Linky « muets » : Le Conseil d’Etat valide la légalité d’une composante supplémentaire au titre du traitement tarifaire par Enedis de la relève résiduelle dans le calcul du TURPE 6 HTA-BT

CE, 13 février 2024, Association Stop Linky-5G et autres, n°467054

Par un arrêt rendu le 13 février dernier, le Conseil d’Etat a validé la légalité d’une composante supplémentaire ayant pour objet de couvrir le surcoût résultant de la relève résiduelle à effectuer par Enedis du fait de l’absence de transmission, par les utilisateurs non dotés d’un compteur communiquant (dit compteur Linky), de leur index de consommation. Relève résiduelle dans la mesure où, avec le déploiement des compteurs Linky, les relèves (physiques) de compteurs ne sont plus nécessaires, substituées par des relèves à distance. Plusieurs associations avaient demandé au Conseil d’Etat d’annuler pour excès de pouvoir les délibérations n° 2022-82 et n° 2022-158 de la Commission de Régulation de l’Energie (ci-après, CRE) du 17 mars et 9 juin 2022. Ces délibérations sont venues introduire, au sein de la composante annuelle de comptage prévue par les Tarifs d’Utilisation des Réseaux Publics de distribution d’Electricité dans les domaines de tension HTA et BT applicables à compter du 1er août 2021 (ci-après, TURPE 6 HTA-BT), une composante spécifique au traitement tarifaire par Enedis de la relève résiduelle dans les conditions susvisées.

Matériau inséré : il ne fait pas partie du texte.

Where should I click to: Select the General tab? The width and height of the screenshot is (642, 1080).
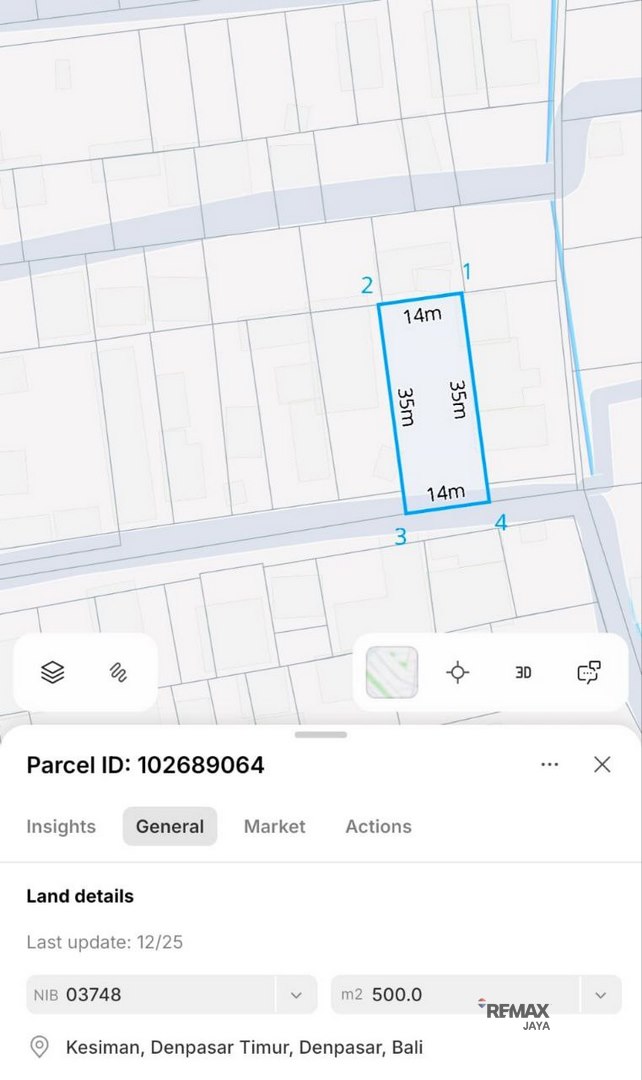coord(170,827)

A ce titre, le gestionnaire du réseau de distribution publique d’électricité, la société Enedis, perçoit ainsi une rémunération complémentaire permettant de compenser les coûts engagés pour la relève des compteurs des utilisateurs non équipés d’un compteur Linky et de compteurs « muets ». Ces surcoûts engagés seraient de l’ordre de 26 millions d’euros et concernerait environ 500.000 utilisateurs, tel que l’expose le Conseil d’Etat dans l’arrêt commenté. Sont ici visés les utilisateurs n’ayant pas permis à Enedis d’accéder à leur compteur et n’ayant pas mis à disposition d’Enedis leurs index de consommation durant un an, à compter du 1er janvier 2022. Après avoir écarté les moyens d’illégalité externe soulevés par les requérantes, le Conseil d’Etat s’est prononcé sur le bien-fondé du dispositif.

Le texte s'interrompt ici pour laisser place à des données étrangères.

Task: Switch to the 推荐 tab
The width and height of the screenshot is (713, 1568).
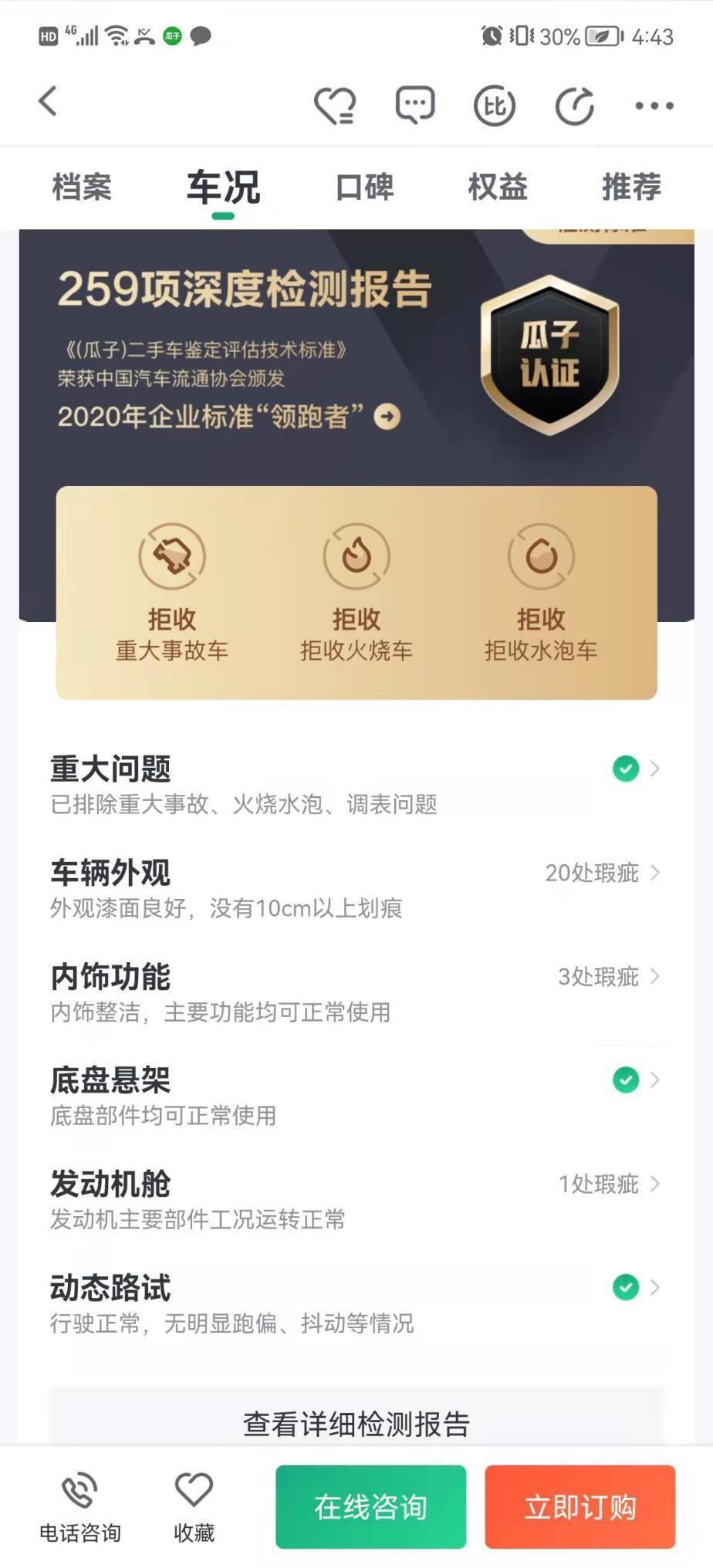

D’abord, le Conseil d’Etat a considéré que, dans les termes de l’article L. 341-2 du Code de l’énergie, l’introduction de cette composante tarifaire n’a pas méconnu l’exigence de couverture des coûts du gestionnaire du réseau. Pour mémoire, l’article L. 341-2 du Code de l’énergie prévoit que la rémunération du gestionnaire du réseau de distribution d’électricité doit au moins couvrir ses charges d’exploitation et ses charges d’investissement, prises dans leur ensemble, sous réserve que ces coûts n’excèdent pas ceux d’un gestionnaire de réseau efficace compte tenu des gains de productivité attendus de lui. Selon le Conseil d’Etat, le surcoût, il est vrai conséquent, de 26 millions d’euros correspondant à la relève résiduelle n’excède pas les coûts supportés par un gestionnaire de réseau efficace.

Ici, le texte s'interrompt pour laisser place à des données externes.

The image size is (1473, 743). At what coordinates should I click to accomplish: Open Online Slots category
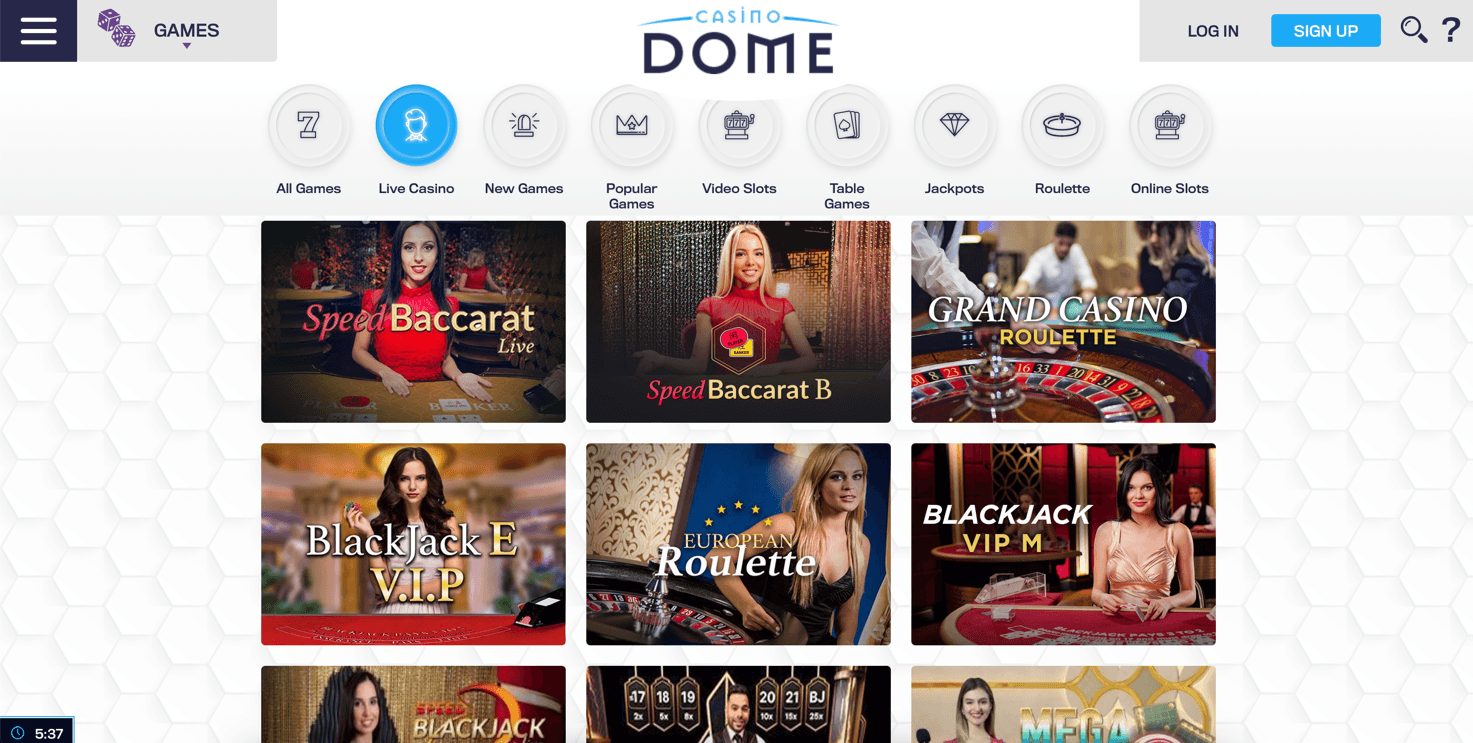point(1169,126)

Ensuite, après avoir écarté les différents moyens des requérantes faisant valoir une atteinte portée par le dispositif au principe d’égalité, le Conseil d’Etat a en outre considéré que les délibérations de la CRE susvisés ne portaient pas atteinte au principe de péréquation nationale des tarifs prévu par l’article L. 121-5 du Code de l’énergie, au regard du caractère temporaire et de la limitation du champ territorial de la composante tarifaire aux seuls clients situés sur la zone de desserte exclusive d’Enedis. On retiendra enfin que selon l’analyse du Conseil d’Etat, la CRE n’a pas méconnu la circonstance qu’il n’existe pas d’obligation légale pour les usagers du service public de la distribution d’électricité d’accepter la pose d’un compteur Linky dès lors que la délibération contestée n’a ni pour objet ni pour effet d’imposer une telle pose.

Les usagers non équipés de compteurs Linky, qu’ils aient refusé la pose d’un compteur Linky ou que cette installation ne leur ait pas encore été proposée compte tenu du calendrier de déploiement Linky, devront donc être vigilants sur leur envoi des index de consommation au moins une fois par an, à défaut de quoi ils s’exposeront au paiement de cette tarification supplémentaire. Et les autorités concédantes vigilantes sur la mise en œuvre de cette tarification.